The UK Government initiative to publish followed revelations during the News of the World scandal about access enjoyed but not publicised over the years by Rupert Murdoch.
(Public -or at least Fairfax readers-opinion: 65% in favour.)
Messy diaries take a long time to brush up
The Davies decision includes pages of consideration of issues concerning what can be taken into account in deciding what constitutes substantial and unreasonable diversion of resources: the resources that would be used in identifying, locating and collating documents; deciding whether to grant, refuse or defer access; consulting with other parties; redacting exempt material from documents; making copies of documents; and notifying an interim or final decision to an applicant.

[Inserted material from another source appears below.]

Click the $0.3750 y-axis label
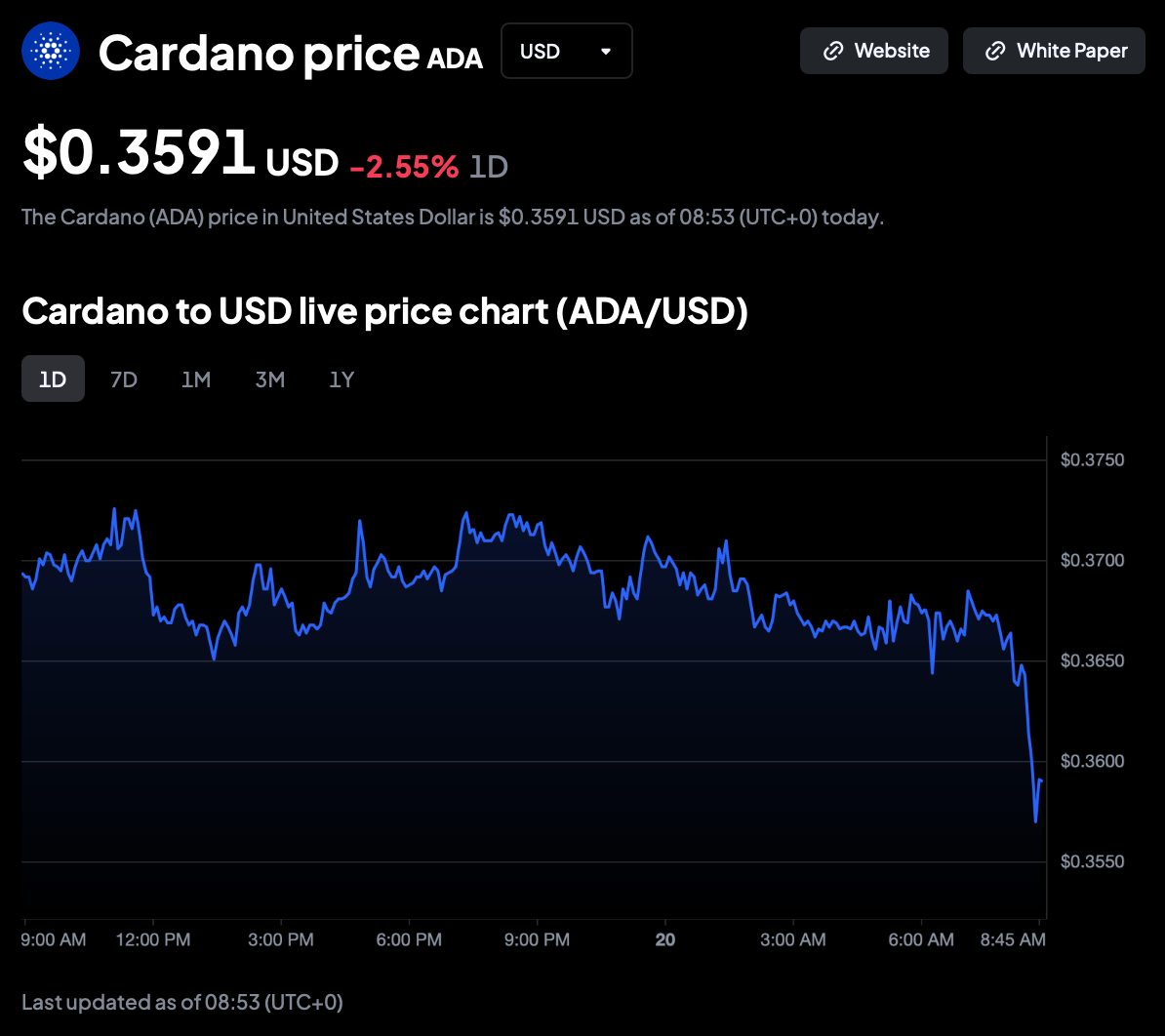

And of course if the record is as messy to start with as is the case with the PM's electronic diary, it's obviously going to take ages, and ages. Well something like 163 hours for each month of entries. More than enough to get into substantial diversion of resources territory. Watch out if the OAIC recommendation to the Hawke review, supported almost uniformly by agencies, comes to pass that 40 hours should be the capped limit on time spent responding to an FOI application.
Another issue [12-22] thrown up in the Fletcher decision is the application of the FOI act to a minister's documents. 'Official document of the Minister' is defined in s 4 as a document that is in a Minister's possession and 'that relates to the affairs of an agency or of a Department of State'. Room for argy-bargy here as the Office of the Prime Minister demonstrated.
The office argued that entries relevant to the agreement with The Greens and independents on forming government were outside scope because the agreements were entered into by Ms Gillard as leader of the ALP, not as a minister. Professor McMillan rejected that, but it remains to be seen whether there is a further argument concerning some entries because they may not relate to the affairs of an agency or of a Department of State' despite Professor McMillan saying:
That phrase should be understood broadly as encompassing any matter that could be the subject of a Government action or decision, of legislation introduced into the Parliament by a Government minister, or that falls within the portfolio responsibility of a minister.No mention in the decision of The Herald and Weekly Times v Office of the Premier  VCAT 967 where Judge Jenkins ruled that the diary of Victorian Premier Baillieu's former chief of staff Michael Kapel was a document in the constructive possession of the premier, that many entries in a sample provided to the Tribunal related "to the affairs of an agency" even where they did not directly concern departmental business. The range of entries that Judge Jenkins found would qualify for release (subject to any exemption claim) include:
- (a) attendances involving a range of stakeholders, both with and without the Premier; and both with and without public servants;
- (b) interaction with public servants, both with and without the Premier;
- (c) attendances involving Parliamentary colleagues; the media, unions; community, business and ethnic parties and organisations;
- (d) attendances involving foreign dignitaries, including politicians and diplomats;
- (e) other entries which may record events, whether or not attended by the Chief of Staff; and
- (f) entries in the nature of descriptions, observations or outcomes.
Argy-bargy on this question would be less if something along the lines of the NSW GIPA act formula was adopted (emphasis added and attention Dr Hawke):
A reference in this Act to government information held by an agency is, when the agency is a Minister, a reference to government information held by the Minister in the course of the exercise of official functions in, or for any official purpose of, or for the official use of, the office of Minister of the Crown.